On 1/29/2013 12:09 PM, Jpslhedgpeth@aol.com wrote:
 

Why didn't I think to mention the unmistakable smell of a hotbox...There was nothing like it...it was totally unique...AFter you got through working on one your clothes had absorbed the smell and it didn't go away. 
 
One old trainman...again from RAILROAD said he always worked a hotbox bare handed since you would ruin a pair of gloves and the company furnished soap to wash your hands, but they didn't furnish gloves.
 
Pete


-----Original Message-----
From: qutlx1 <qutlx1@aol.com>
To: cbq <cbq@yahoogroups.com>
Sent: Tue, Jan 29, 2013 8:37 am
Subject: [CBQ] RR Smells-was story posts

 
From many hours spent waiting for a westbound dinky home on the weekends I recall the Clyde depot had that same disgusting  odor that Louis mentioned.
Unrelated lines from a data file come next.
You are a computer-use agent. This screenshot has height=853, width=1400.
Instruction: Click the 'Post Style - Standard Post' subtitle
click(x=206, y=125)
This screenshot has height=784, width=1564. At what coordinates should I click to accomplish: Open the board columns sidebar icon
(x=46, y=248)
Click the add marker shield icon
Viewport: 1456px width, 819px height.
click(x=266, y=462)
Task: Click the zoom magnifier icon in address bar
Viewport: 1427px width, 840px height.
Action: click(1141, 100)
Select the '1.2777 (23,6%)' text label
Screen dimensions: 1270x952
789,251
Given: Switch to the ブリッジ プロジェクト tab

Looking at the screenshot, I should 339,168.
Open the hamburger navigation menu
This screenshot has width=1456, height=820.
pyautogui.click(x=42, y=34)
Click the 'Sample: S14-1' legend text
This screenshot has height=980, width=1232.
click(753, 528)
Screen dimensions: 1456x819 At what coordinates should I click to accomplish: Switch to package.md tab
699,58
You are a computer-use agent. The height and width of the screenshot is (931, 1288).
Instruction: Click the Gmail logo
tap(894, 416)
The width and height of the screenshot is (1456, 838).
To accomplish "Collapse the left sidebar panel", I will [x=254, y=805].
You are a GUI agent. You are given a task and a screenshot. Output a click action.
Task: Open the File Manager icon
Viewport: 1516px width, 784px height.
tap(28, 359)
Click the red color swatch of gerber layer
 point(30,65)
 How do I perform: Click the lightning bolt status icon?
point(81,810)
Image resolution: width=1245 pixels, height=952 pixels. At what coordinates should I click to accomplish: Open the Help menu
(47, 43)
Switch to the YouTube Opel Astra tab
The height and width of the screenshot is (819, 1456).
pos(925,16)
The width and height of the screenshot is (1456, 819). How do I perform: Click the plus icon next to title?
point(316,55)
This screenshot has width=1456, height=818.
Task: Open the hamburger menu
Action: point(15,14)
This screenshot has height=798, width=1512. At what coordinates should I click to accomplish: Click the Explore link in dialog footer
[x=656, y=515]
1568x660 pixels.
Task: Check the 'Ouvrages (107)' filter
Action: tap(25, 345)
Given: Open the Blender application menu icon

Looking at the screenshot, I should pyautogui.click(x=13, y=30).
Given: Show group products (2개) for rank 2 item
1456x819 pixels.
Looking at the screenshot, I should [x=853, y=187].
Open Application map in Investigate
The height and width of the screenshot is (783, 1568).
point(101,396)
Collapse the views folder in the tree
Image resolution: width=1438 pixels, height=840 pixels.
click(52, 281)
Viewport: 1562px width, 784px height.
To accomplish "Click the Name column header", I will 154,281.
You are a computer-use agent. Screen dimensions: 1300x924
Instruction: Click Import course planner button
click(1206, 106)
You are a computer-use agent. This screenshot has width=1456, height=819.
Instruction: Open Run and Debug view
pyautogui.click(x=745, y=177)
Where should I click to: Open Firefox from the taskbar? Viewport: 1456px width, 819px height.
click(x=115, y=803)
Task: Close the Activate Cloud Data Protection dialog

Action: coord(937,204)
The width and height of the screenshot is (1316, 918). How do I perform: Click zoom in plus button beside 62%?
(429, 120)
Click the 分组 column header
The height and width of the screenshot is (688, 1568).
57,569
The depot and Clyde as a station stop are no more.
 
Here's some RR smells you guys haven't mentioned:
 
The unique and unmistakable smell from the back platform of a waycar when you have a hotbox up ahead. That smell of all those burning carbons put you in motion immediately. Or the associated smell of freshly plowed ground when you've come to a stop after an emergency application of the air brakes. You don't have to look,you already know what's happened up ahead.
 
Here's a more pleasant smell that probably still happens each morning. After loading eastbound in the morning at the larger stops of Naperville,Lisle,Belmont and Downers; walking into the coach you were met with the fragrant mixture of maybe a couple dozen different freshly applied perfumes. The scent was almost overpowering. Far more than a department store display or even a floral shop.
 
And by the time you got to the front or rear car collecting tickets the fog of 60-100 people smoking met you. The car would literally have a haze hanging in the air. One pass thru the car and your uniform stunk the rest of the day.
 
Or getting off the "party car" westbound at Aurora on Friday night and leaving the aroma of split beer,drinks and tobacco smoke.
 
And then there were all the industry smells.....switching a metal mfg plant like Cat,Barber Greene,Lyon Metal,etc you were met with all those VOCs from freshly applied paint, cutting oil and cut steel.
 
We didn't refer to Rochelle,IL as Rochsmell w/o reason, the blend of fragrances on a warm summer night are unforgettable.